2.3 As Dimensões da Emancipação

2.3.1 O Empowerment como processo para a emancipação

Segundo Baquero (2012) o empowerment é um conceito que tem raízes na Reforma Protestante de Lutero, no século XVI, onde a ideia estava relacionada com a noção de que a própria pessoa, ao ter o acesso aos escritos em alemão (língua materna), assume de forma independente a interpretação da bíblia. Contemporaneamente, assegura o autor, este expressa-se nas lutas pelos direitos civis, no movimento feminista e na ideologia da "ação social", presentes nas sociedades dos países desenvolvidos, na segunda metade do século XX. Nos anos 1970 esse conceito é influenciado pelos movimentos de autoajuda e nos 1980 pela psicologia comunitária. Na década de 1990 recebe o influxo de movimentos que buscam afirmar o direito da cidadania sobre distintas esferas da vida social, entre as quais a prática médica, a educação em saúde, a política, a justiça e a ação comunitária (Baquero, 2012).

Pinto (2011) assegura que o empowerment é ação, é práxis, tanto dos sistemas-cliente da intervenção social, como dos sistemas de intervenção - nomeadamente dos profissionais do trabalho social que procuram alcançar o empowerment dos clientes.
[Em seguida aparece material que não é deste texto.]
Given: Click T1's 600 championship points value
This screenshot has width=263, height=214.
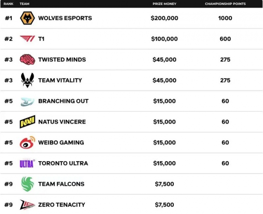Looking at the screenshot, I should (225, 39).
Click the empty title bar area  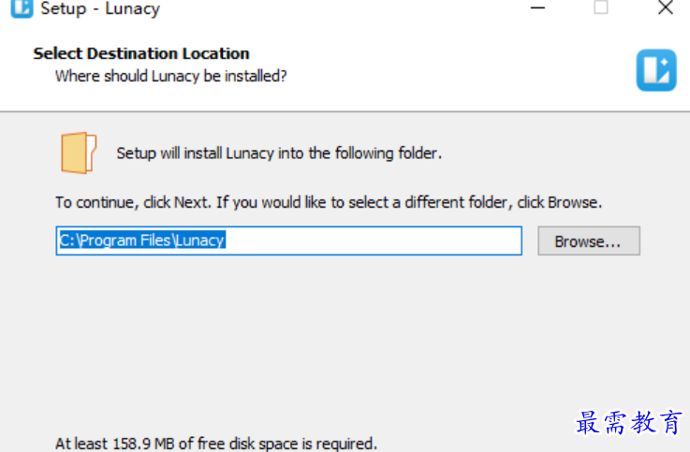pyautogui.click(x=344, y=7)
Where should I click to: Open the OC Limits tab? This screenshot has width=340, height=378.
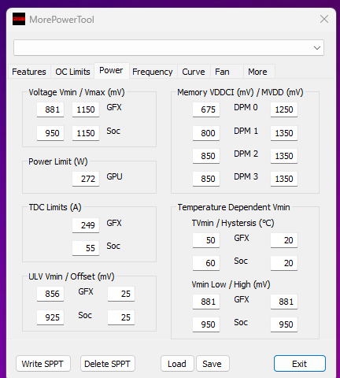click(72, 72)
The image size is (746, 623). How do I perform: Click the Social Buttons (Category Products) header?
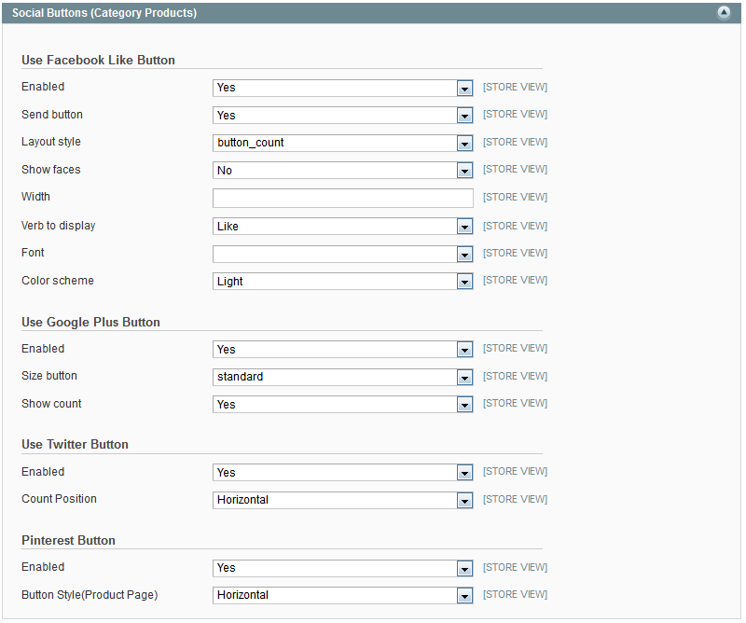coord(104,13)
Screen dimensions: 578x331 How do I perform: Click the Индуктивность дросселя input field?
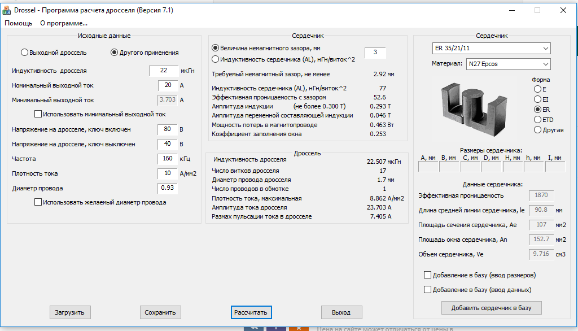[164, 71]
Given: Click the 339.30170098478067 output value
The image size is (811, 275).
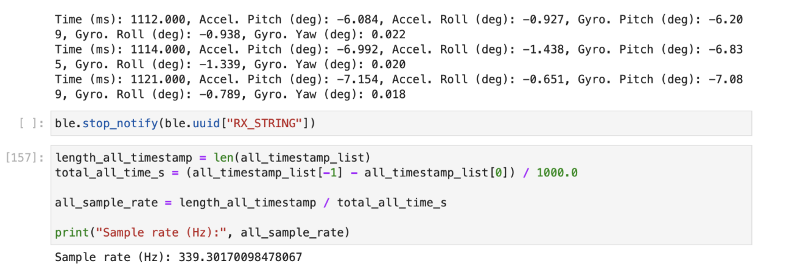Looking at the screenshot, I should pyautogui.click(x=240, y=257).
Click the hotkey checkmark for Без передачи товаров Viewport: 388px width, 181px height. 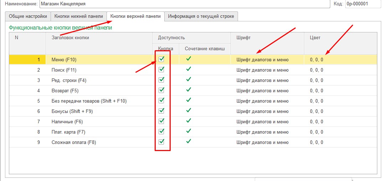[x=188, y=100]
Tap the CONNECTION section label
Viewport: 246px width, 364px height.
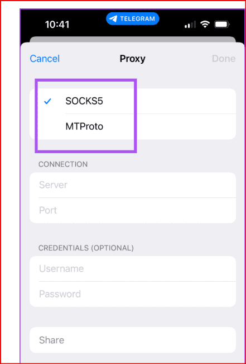[x=63, y=164]
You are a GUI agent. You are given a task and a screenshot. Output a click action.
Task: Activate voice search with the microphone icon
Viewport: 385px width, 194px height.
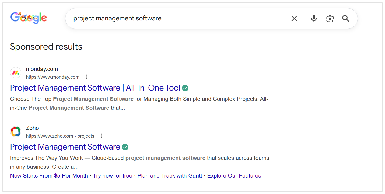click(314, 18)
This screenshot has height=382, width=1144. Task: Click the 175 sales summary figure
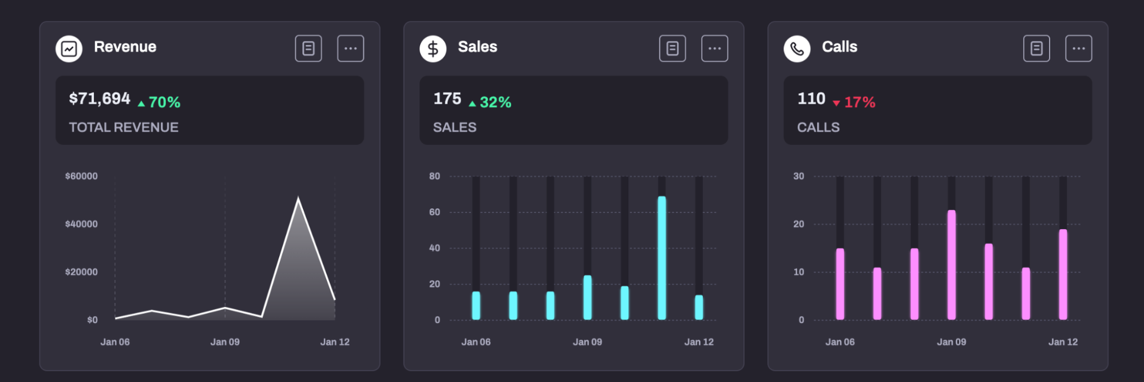click(447, 99)
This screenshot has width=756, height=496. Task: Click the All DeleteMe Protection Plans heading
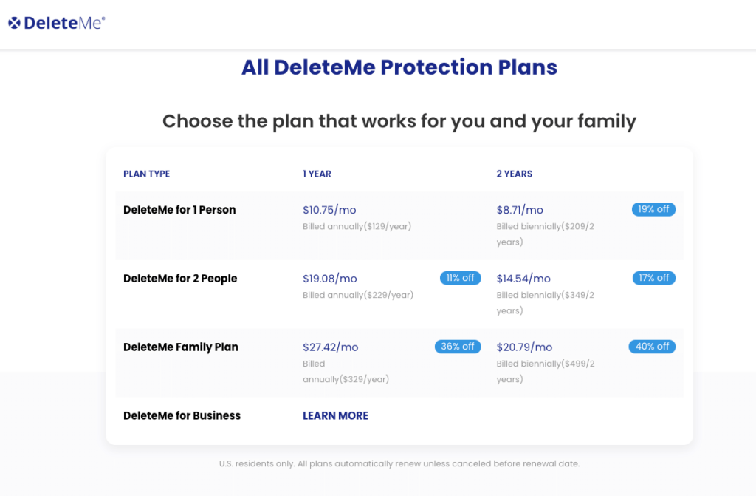pyautogui.click(x=399, y=67)
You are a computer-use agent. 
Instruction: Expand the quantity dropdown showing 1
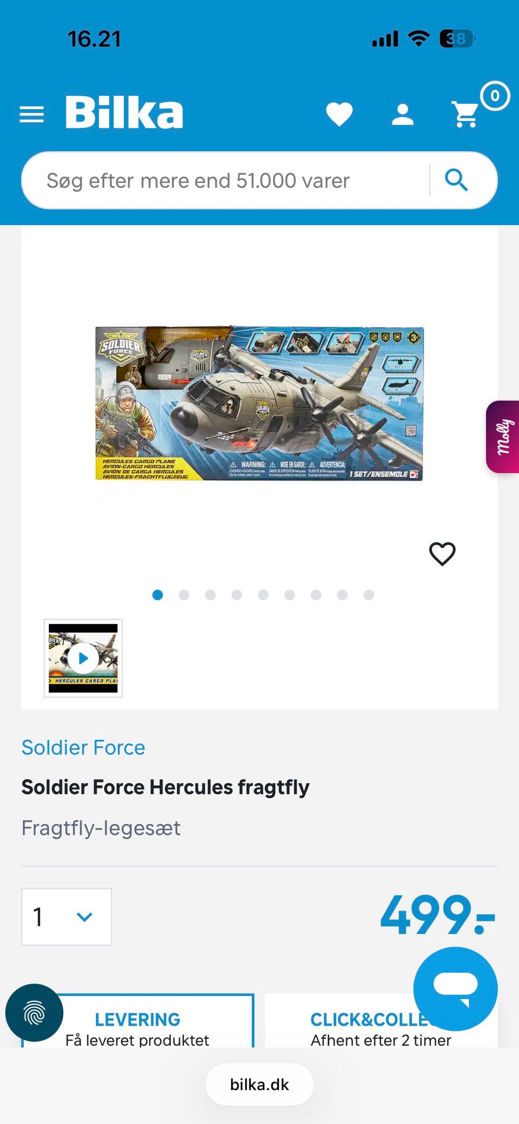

Para Gohn (2004) há dois tipos de processos de empowerment mais utilizados: um refere-se ao processo de mobilizações e práticas destinadas a promover e impulsionar grupos e comunidades - no sentido do seu crescimento, autonomia, melhora gradual e progressiva de suas vidas; e o outro refere-se à ações destinadas a promover a integração dos excluídos, carentes e indivíduos necessitados de bens elementares à sobrevivência, serviços públicos, atenção pessoal etc., nos sistemas precários, que não contribuem para organizá-los – porque os atendem individualmente, numa ciranda interminável de projetos de ações sociais assistenciais (Gohn, 2004, p. 23).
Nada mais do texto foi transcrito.